Language Requirements

• There is no language requirement.

 

Policy on Incompletes

• No grade of Incomplete can be used to satisfy any departmental requirements.

 

Human Subjects

• All PhD students in Health Policy must receive human subjects training during their first year in the program (before they embark on research during their first summer in the program)—in connection with the Core course. This training must be updated as required by the University.

 

Advising

• Once a student has accepted an offer of admission to the PhD program in health pol­icy, he or she is asked to specify an advisor. In cases in which there is no preference, the faculty chair of the program, the concentration chair, and the program director select an advisor. After the first year, all students select their own advisors. During the third year of the program, a student forms a dissertation committee, which re­places the student’s faculty advisor. (However, frequently the student invites the second-year advisor to serve on the dissertation committee.) In addition to conven­ing the dissertation committee for the dissertation proposal orals and final defense, a student is encouraged to meet together with his or her entire committee several other times during the process as well as individually with members of the commit­tee on a regular basis. Starting in the third year, all students take the research sem­inar where they are encouraged to present in their third year and are required to present at least once per year thereafter until graduation from the program. In addi­tion, students are encouraged to invite their advisors to attend these presentations.

• The director of the program keeps in touch with all students and requests an annual progress report that is shared with the advisor and the concentration head. The as­sociate director monitors Incompletes.

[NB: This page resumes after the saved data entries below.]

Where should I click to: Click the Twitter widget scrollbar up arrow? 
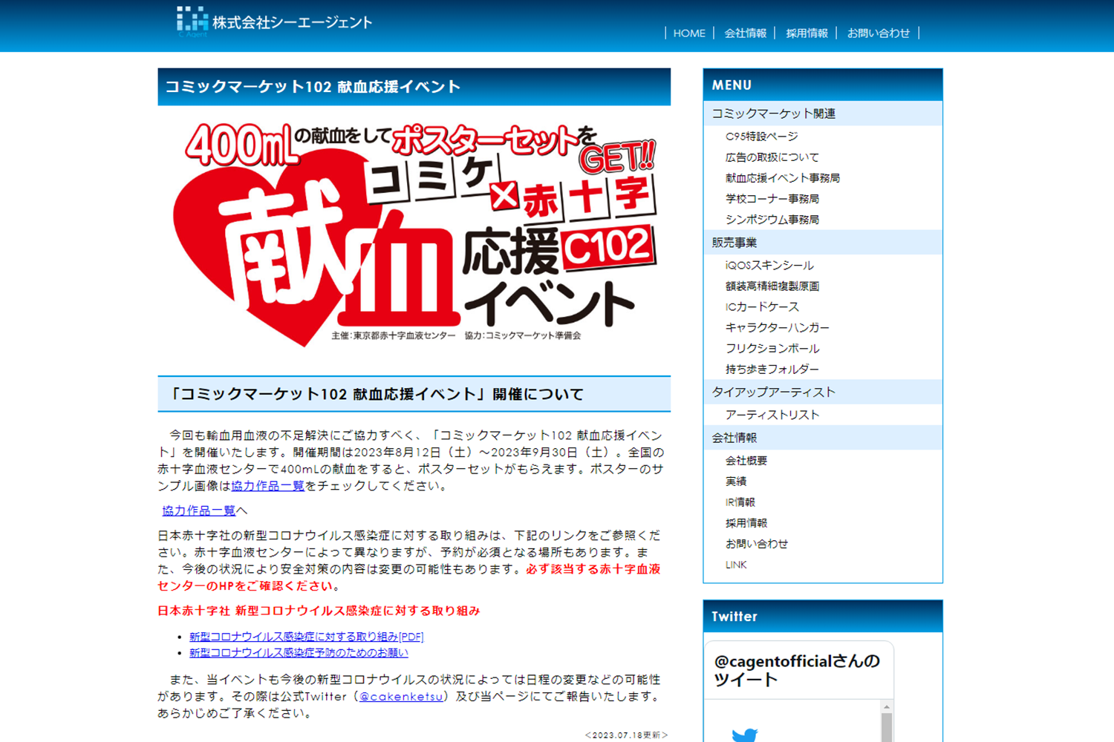(886, 706)
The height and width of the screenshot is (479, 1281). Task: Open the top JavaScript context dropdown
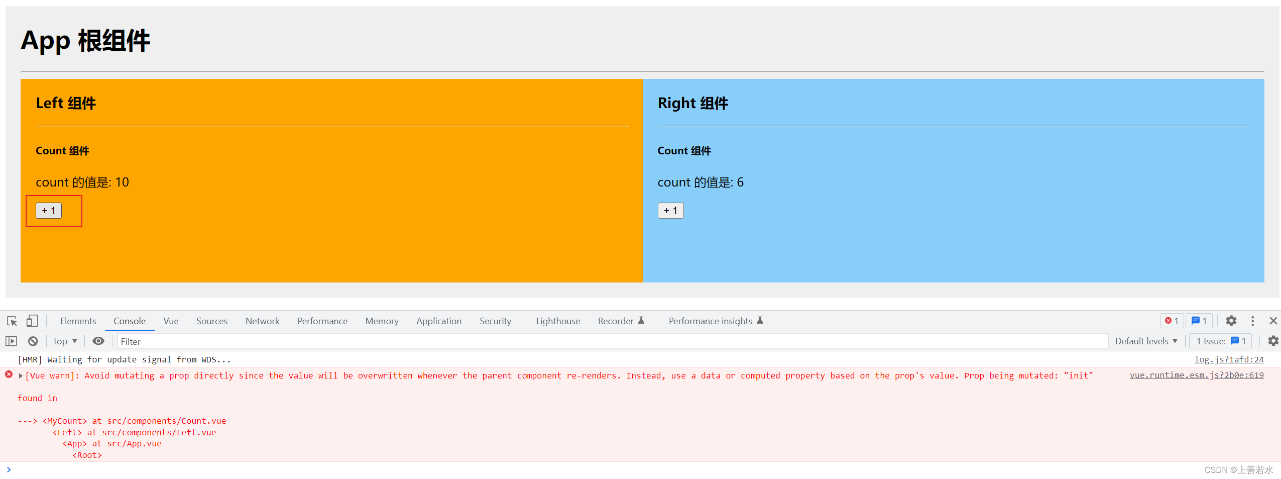click(x=65, y=341)
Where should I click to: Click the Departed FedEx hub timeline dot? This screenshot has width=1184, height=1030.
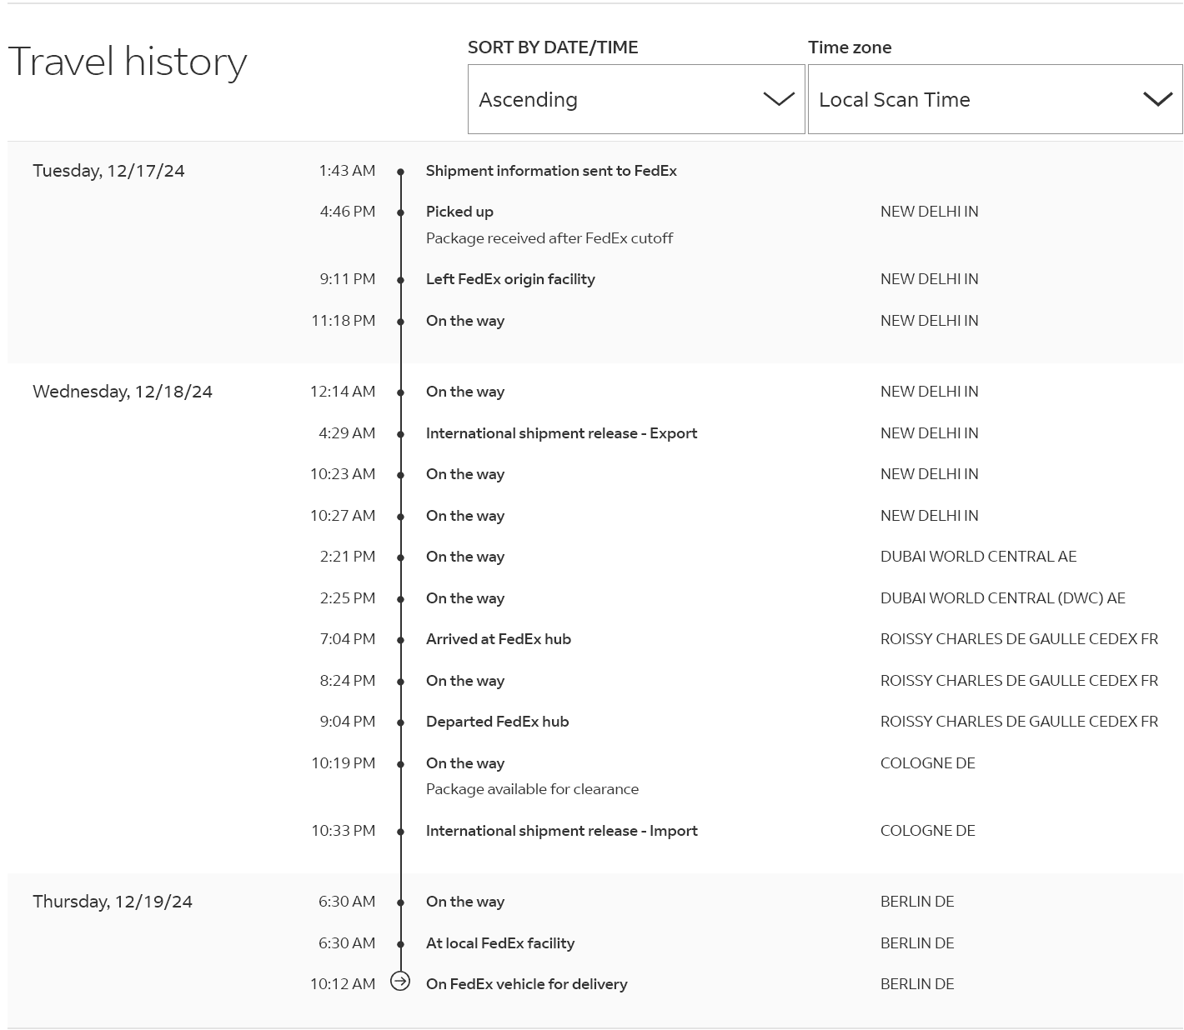point(400,723)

• Thus, at all times when enrolled in the program, a student has one or more faculty advisors. Generally speaking, in this program, students form strong bonds with their advisors.

 

Master of Arts (AM)

• This program does not award an AM. However, it does award a terminal master’s de­gree in circumstances that warrant it, by vote of the Committee on Higher De­grees in Health Policy. If students leave the program or are withdrawn after passing the general and concentration examinations and completing all their course re­quirements with a grade of B- or better, they are eligible for a terminal master’s degree.

 

Teaching

• Teaching is not a requirement in this program, but at least one Harvard teaching ex­perience is strongly encouraged.

 

General and Concentration Examinations

• Generally, students take a full load of classes (four courses per term) for each of their first two years in the program. At the end of the two years, usually in the second week of June, general examinations are administered over the course of a week. The week usually starts with a one-hour in-class examination followed by a two-day take-home examination in which students must demonstrate that they have a master’s level un­derstanding of the concentrations. It is followed the next week by an oral examination. This examination is the same for all students (i.e., is not concentration specific). Stu­dents are strongly encouraged to take the general examination at the end of their sec­ond year in the program or at the completion of their coursework (excluding epidemiology). If students would like to take it at the end of their first year in the pro­gram, they must petition the program. Only students with prior relevant master’s de­grees can petition. Once permission is granted, the student must declare by the end of first term that he/she will indeed take the generals at the end of his or her first year. If a student fails either part of the generals, the student is given one opportunity the fol­lowing year to retake the part or parts that the student did not pass. Students also take a two-day examination in their concentration, usually at the end of their second year in the program. Students should complete all concentration course requirements, with the exception of epidemiology, prior to taking a concentration examination. Any ex­ceptions must be approved by the student’s concentration chair.

 

Dissertation Proposal and Orals

• The purpose of the dissertation proposal and its oral examination is to provide a for­mal occasion for the student to receive feedback on, and gain approval of, his or her dissertation topic(s). This should be done early enough to incorporate significant changes in direction based on faculty input, but it should reflect a fairly advanced stage of study design for at least part of the dissertation. Throughout this process, the student is expected to keep in close contact with his or her research committee.

 

Timing

• Within one year of passing the qualifying examination, a student is expected to have formed a dissertation committee, submitted a written proposal, and passed an oral examination on his or her dissertation proposal. To monitor and spur progress on the dissertation, a weekly research seminar is required of all third-year students and above. At the seminar, the students present their dissertation work at all stages, start­ing with the proposal stage. Students are strongly discouraged from leaving the Bos­ton area before they have passed their proposal defense. Those contemplating leaving must take up the matter with the executive committee. In addition, the pro­gram encourages students to remain in residence throughout the dissertation stage as well. A student living outside the Boston area must, like all students in the PhD pro­gram, meet with their research committee at least twice each academic year (prefera­bly one meeting per term).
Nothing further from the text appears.